CCNY chemical engineer and GAANN grant recipient David Rumschitzki will train seven PhD students over the next three years. Rumschitzki in his lab with two assistants, Ruipeng Xu (left) and Shana Ravvin.
Bolstering the expertise in a U.S. Department of Education identified area of national need and three of its sub-areas, City College of New York chemical engineer David Rumschitzki is the recipient of more than $1million to train seven PhDs in the field over three years. The funding comprises a $900K Graduate Assistance in Areas of National Need (GAANN) grant from the U.S. Department of Education and $150K in supplementary support from CUNY.

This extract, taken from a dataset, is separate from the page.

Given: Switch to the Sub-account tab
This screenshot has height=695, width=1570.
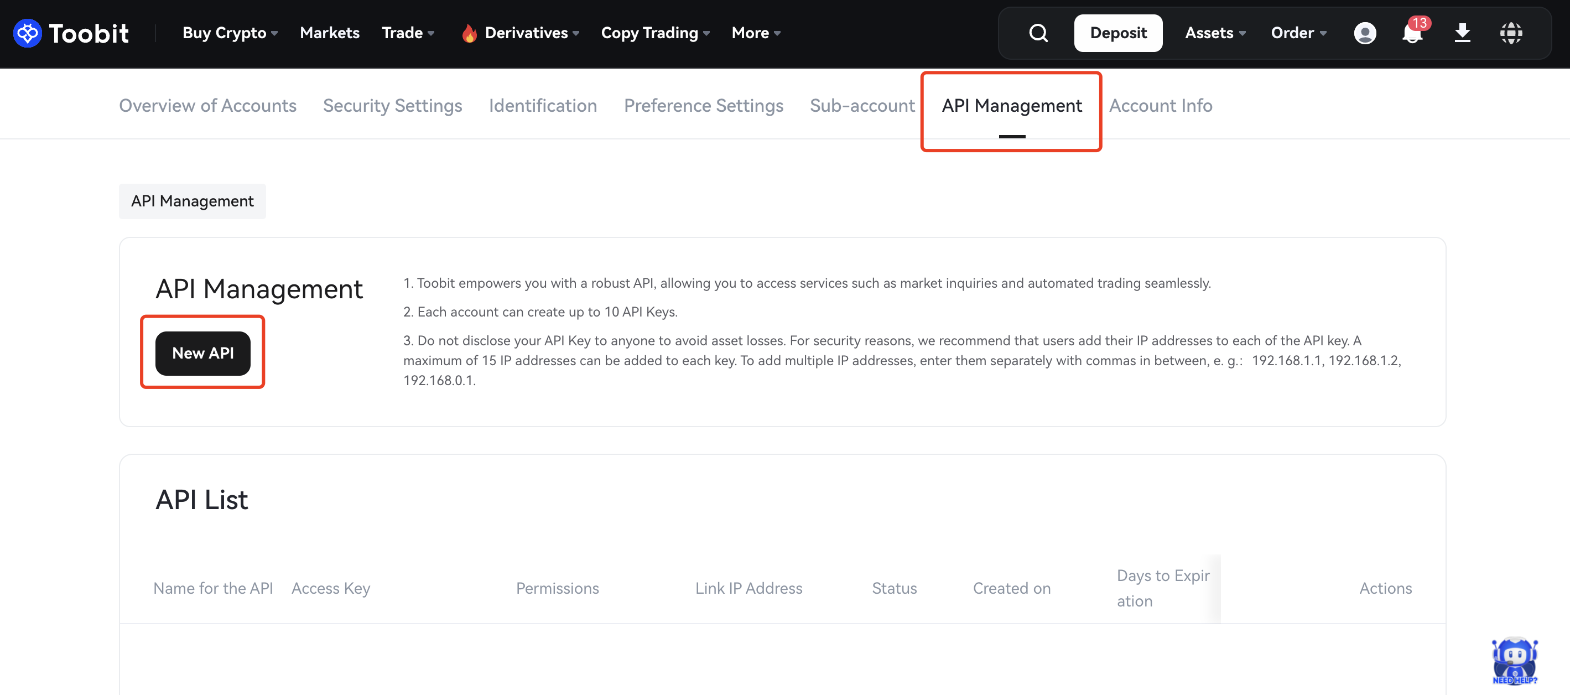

The GAANN award sets up an integrated research and pedagogical program headed by Rumschitzki in City College’s Grove School of Engineering. Running through Sept. 30, 2021, the program will train future PhD chemical engineers in the three sub-focus areas: materials, energy production/storage, and interfacial science/engineering.
The grant pays for six students per year for three years with CUNY supporting one additional student per year for three years. The support includes $34,000 per student per year in stipends, in addition to tuition, health insurance and some money for supplies. Focus will be on recruiting female students and students from underrepresented groups, although the only hard eligibility criterion is that the students be U.S. citizens or permanent residents.
Harlem-based City College is designated a Hispanic Serving Institution of Higher Education by the U.S. Dept. of Education.
“Earning this GAANN award as we celebrate our centennial is affirmation that the Grove School can compete with the best schools in the country -- It’s a vote of confidence by both reviewers and the U.S. Dept. of Education that we have a first rate PhD program in chemical engineering,” said Rumschitzki.
He noted the strong support of CUNY interim Vice-Chancellor Dan McCloskey, CCNY president Vince Boudreau, interim provost Tony Liss, Grove School dean Gilda Barabino and chair of chemical engineering Ilona Kretzschmar. He also stressed that it was only possible to bring this application together so quickly because of the close cooperation of his chemical engineering faculty colleague Charles Maldarelli in preparing the winning GAANN proposal and getting the program started.
“Everyone has pitched in enthusiastically to make this a success,” said Rumschitzki.